Hasskommentare signalisieren verbal den gleichen erschreckenden Mangel an Empathie, wie er leider auch physische Auseinandersetzungen - nicht selten sogar bereits im Schulkind-Alter - zunehmend kennzeichnet. Auf diesem Weg entlädt sich eine (vielfach aufgestaute) Wut, die ihren realen Ursprung ganz überwiegend in einem Gefühl grenzenloser Ohnmacht gegenüber als widrig empfundenen, scheinbar ausweglosen Lebensumständen hat. Im Grunde sind Hasskommentare damit Ausdruck einer tiefen Verzweiflung - was es für die Opfer allerdings keineswegs besser macht. In der aktuellen Debatte zur Rolle und Funktion der sozialen Medien geht es "hinter dem Spiegel" rhetorischer Taschenspielertricks der Politik allerdings gar nicht in erster Linie um diese Form eines Verfalls der Umgangskultur sondern sehr viel mehr um die ganz reale Angst vor dem Verlust der Kontrolle über gesellschaftlich relevante Informationen und deren Verbreitung. In einer Zeit, in der mit aller zur Verfügung stehenden medialen Macht das "Leit-Narrativ" der politischen Entscheidungsträger aufrecht- und durchgehalten werden muss, stellt der vermeintliche Wildwuchs sog. Verschwörungstheorien eine eminente Gefahr für die Durchsetzbarkeit der politischen Ziele dar. In Printmedien und TV wurden in jüngster Zeit zahlreiche Versuche unternommen, mit Hilfe ausgewiesener Experten die psychologischen Ursachen für das verstärkte Aufkommen von "Verschwörungstheorien" akademisch fundiert zu
ergründen. Nur blieben die dazu gelieferten Erklärungen meist wenig überzeugend, weil sie - methodisch leider völlig unwissenschaftlich - stets von der Prämisse ausgingen, dass Verschwörungstheorien selbstverständlich grundsätzlich und immer nur unzutreffende Phantasiegebilde darstellen. Die Realität spricht allerdings offenbar eine ganz andere Sprache.

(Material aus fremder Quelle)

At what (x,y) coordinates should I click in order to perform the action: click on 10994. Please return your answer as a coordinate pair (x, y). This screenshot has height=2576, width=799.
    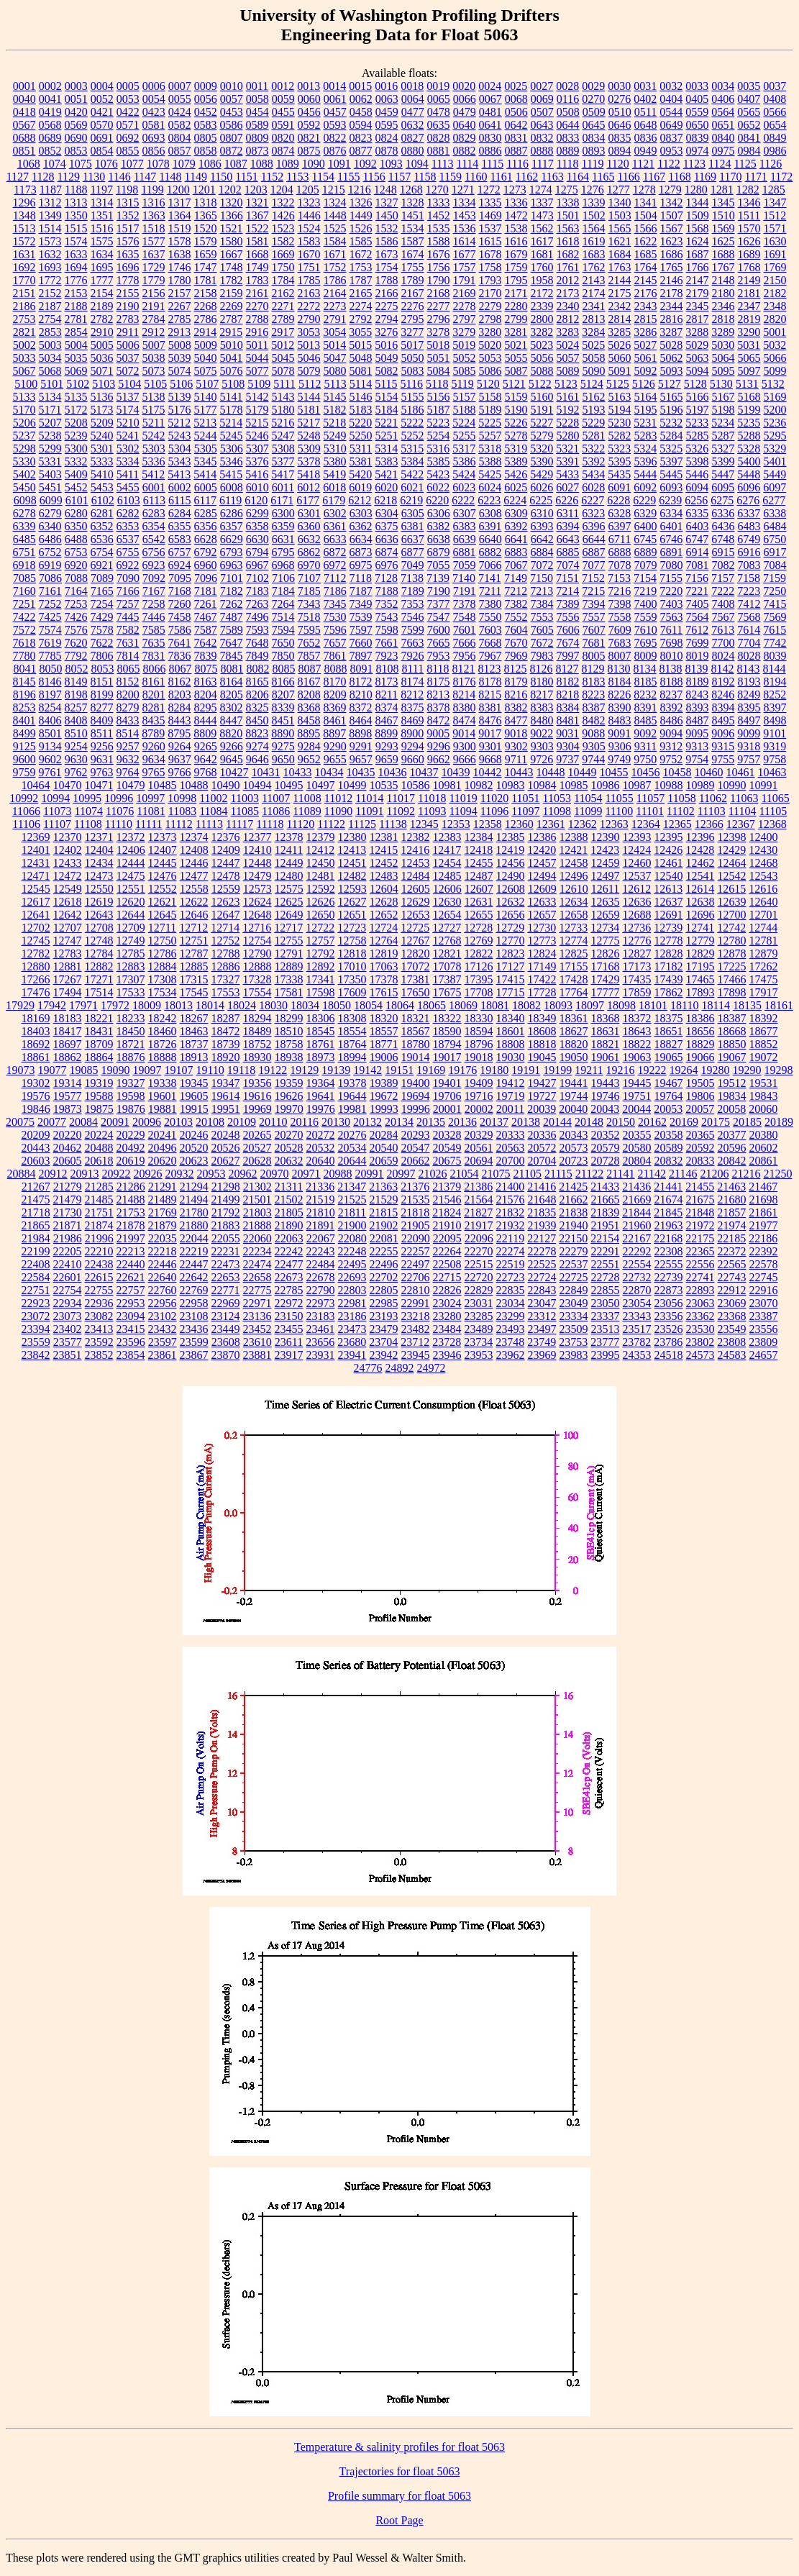
    Looking at the image, I should click on (55, 798).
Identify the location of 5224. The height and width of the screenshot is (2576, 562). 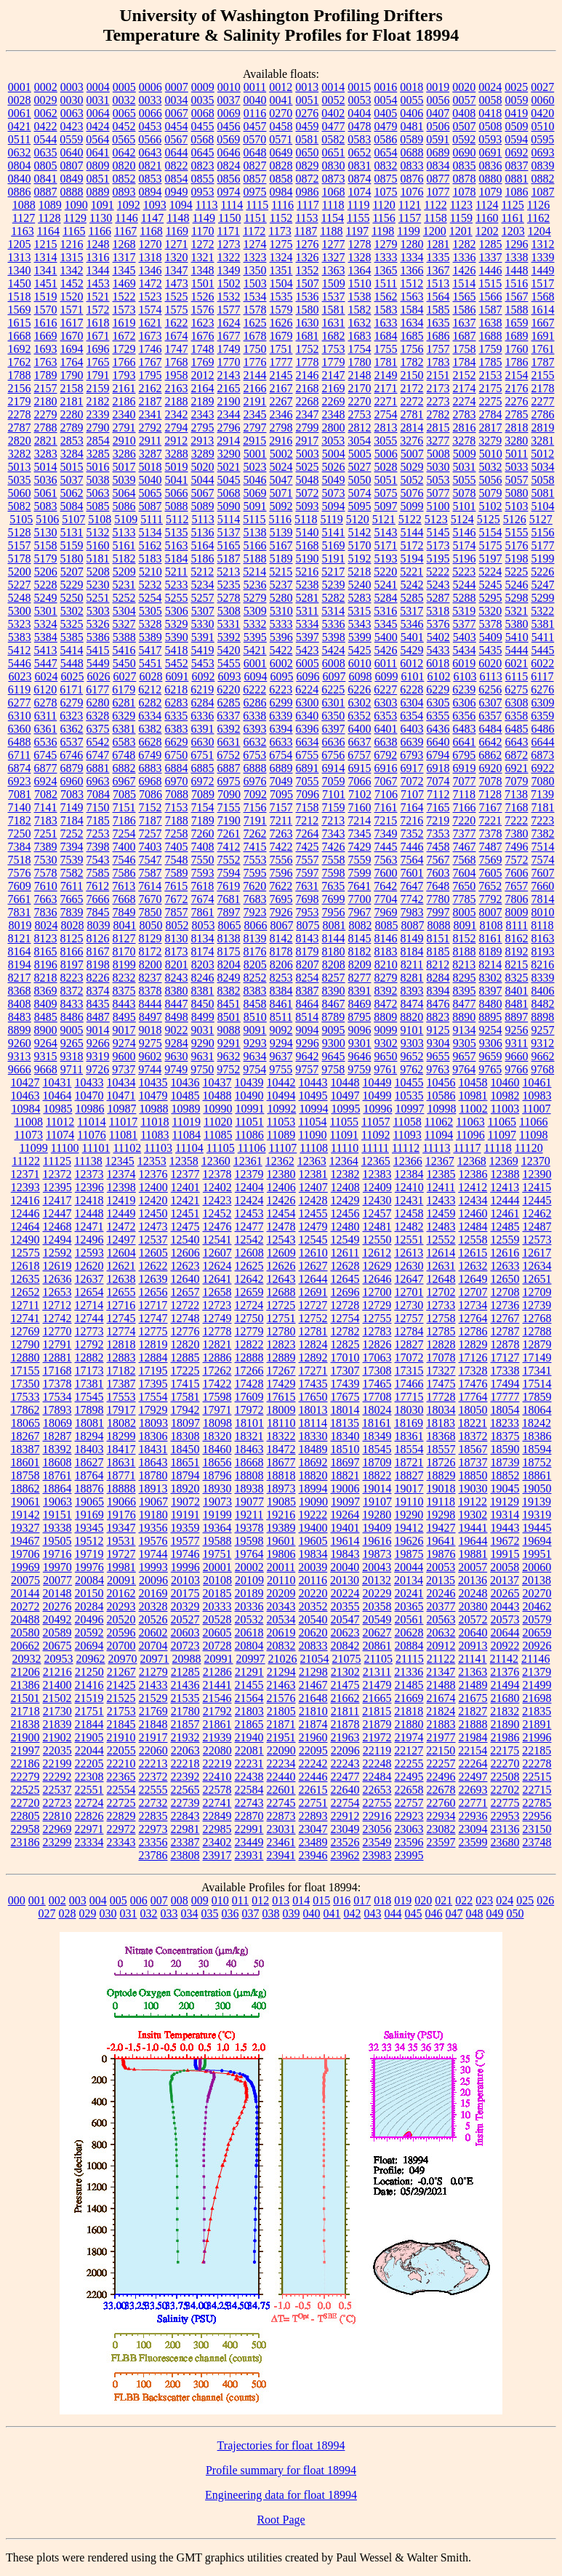
(490, 571).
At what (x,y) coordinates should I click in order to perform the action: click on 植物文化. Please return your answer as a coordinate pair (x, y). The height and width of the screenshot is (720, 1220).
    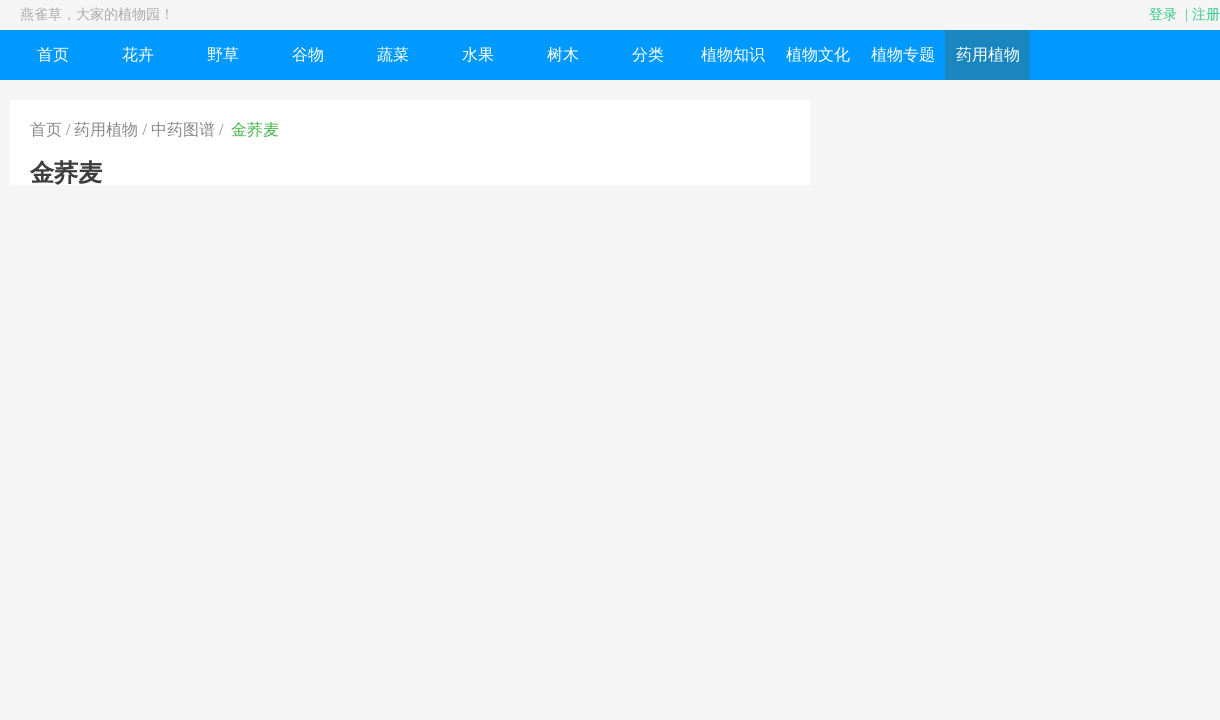
    Looking at the image, I should click on (818, 54).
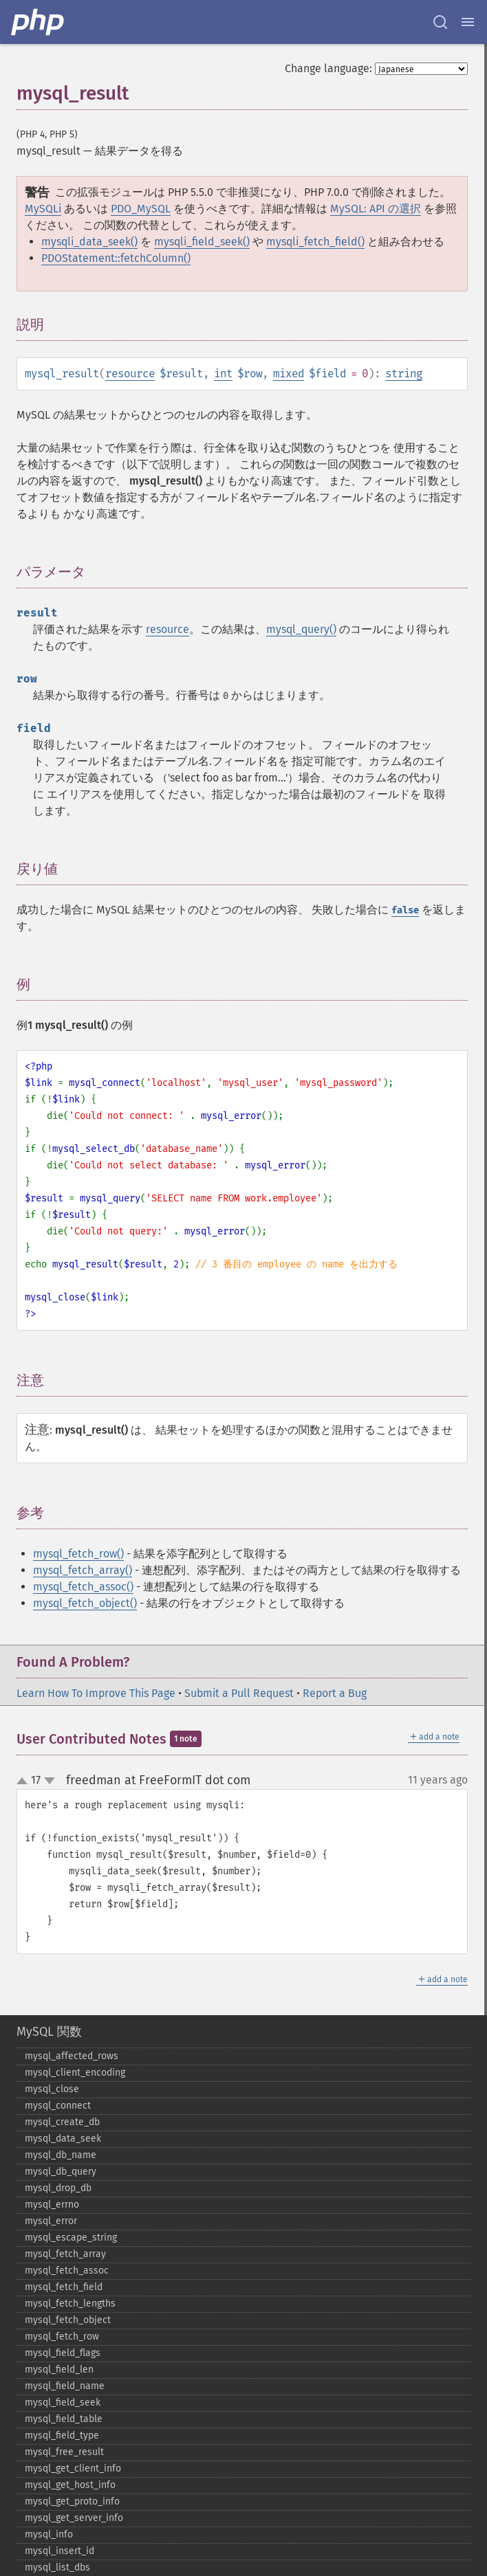  What do you see at coordinates (62, 2336) in the screenshot?
I see `mysql_​fetch_​row` at bounding box center [62, 2336].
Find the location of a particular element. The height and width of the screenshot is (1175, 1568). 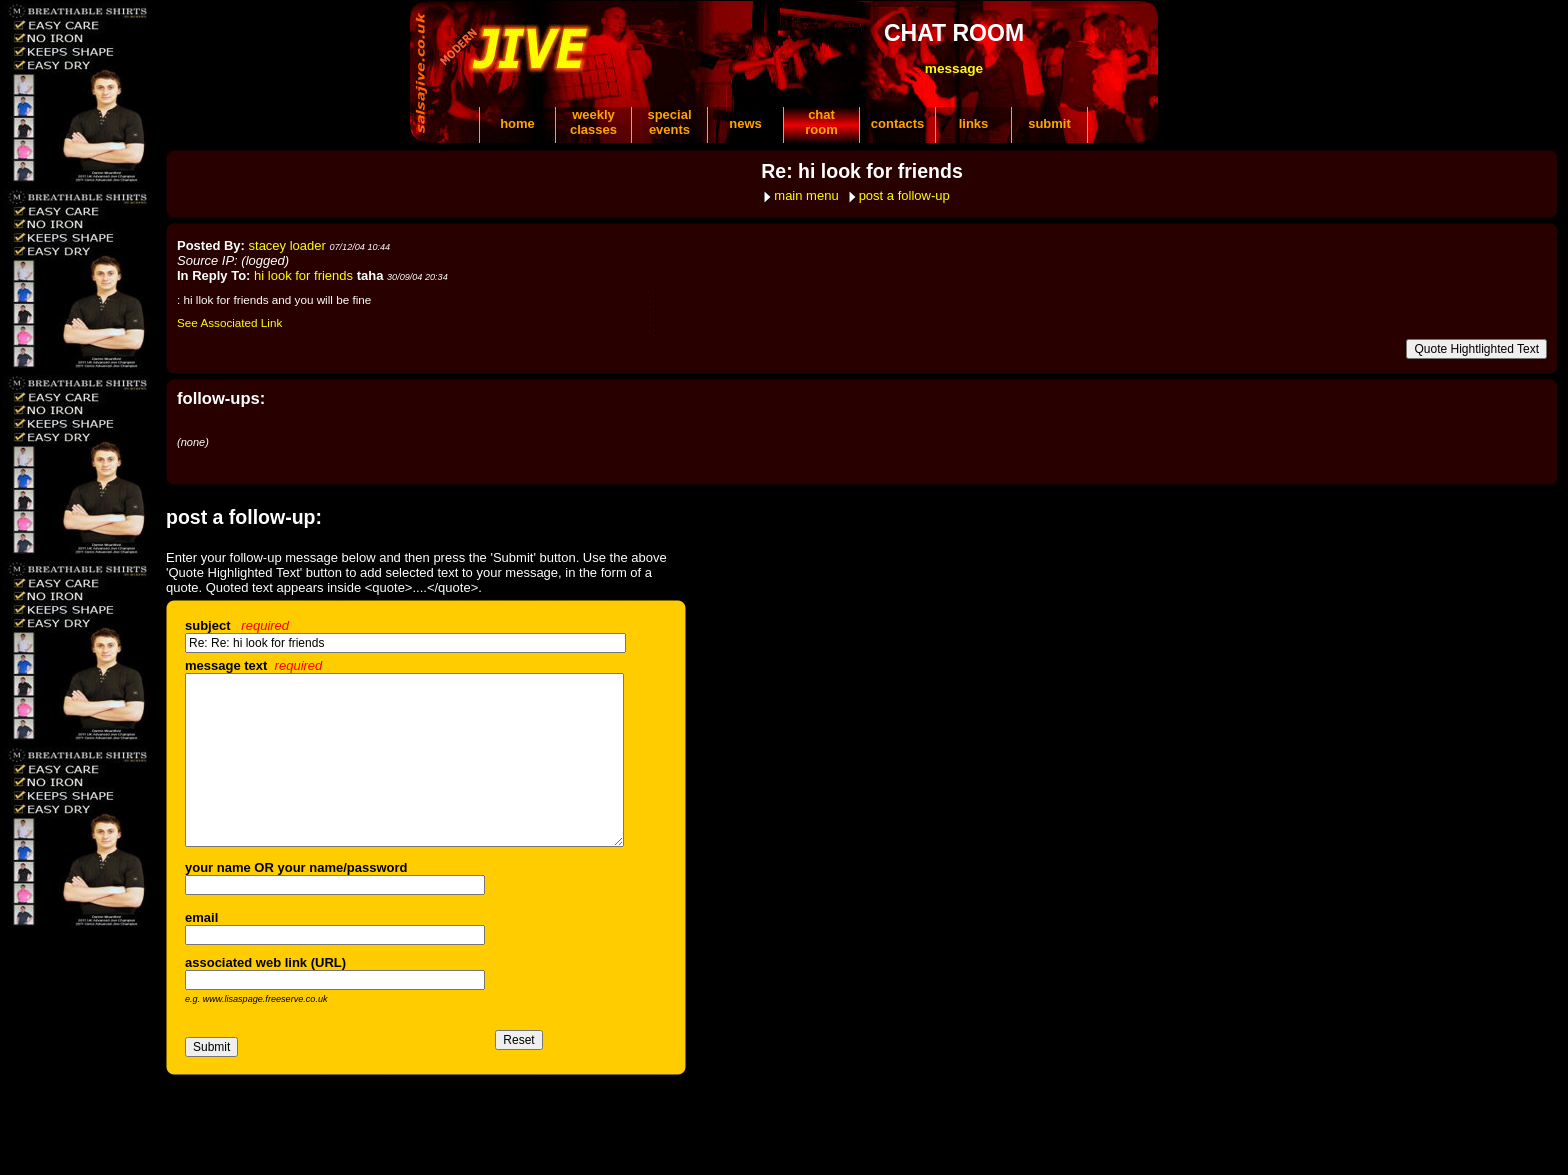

Skepsis besorgter Bürger gegenüber solchen amtlichen Statements wie "die Epidemie ist beendet, wenn allen Bürgern ein Impfangebot gemacht werden kann" (Merkel, Spahn) und "ich gebe Ihnen mein Ehrenwort, dass es in dieser Pandemie keine Impfpflicht geben wird" (Spahn) die noch vor nicht allzu langer Zeit als Verschwörungstheorie stigmatisiert wurde, ist inzwischen, für jeden ersichtlich, von der nüchternen Wirklichkeit eingeholt worden - und die Liste solcher Infamitäten lässt sich locker noch um Einiges fortsetzen. Man kann es ganz einfach auf den Punkt bringen: Den Menschen in diesem Land wird von der Politik in unfassbarem Ausmaß "die Hucke vollgelogen", und das geht, mindestens auf der unterbewussten Ebene, definitiv nicht spurlos an ihnen vorüber. Ich bin davon überzeugt, dass es keine einzige "Verschwörungstheorie" gäbe, wenn die Gesellschaft sich sicher sein könnte, dass sie es tatsächlich mit anständigen, ehrlichen und verantwortungsbewussten Mandatsträgern (ohne Lobby-Marionetten) zu tun hat, die ihr Vertrauen wirklich wert sind und deren Wort im Zweifelsfall mehr als nur heiße Luft hergibt. Und dann wären wir auch ganz schnell an dem Punkt, dass die derzeitige gezielte Verbreitung und Aufrechterhaltung eines massiven kollektiven Angstklimas (nicht nur) durch die Politik ganz entscheidend zur einem gesellschaftlichen Spannungsaufbau führt, der sich absolut folgerichtig z.T. eben auch in einer beängstigenden Hass-Dialektik in den sozialen Medien ventiliert. Angst ergibt unter diesen Umständen überhaupt nur einen rationalen Sinn: Sie verspricht die bei Weitem sicherste Möglichkeit, Menschen in großem Maßstab ausgesprochen effektiv manipulieren zu können.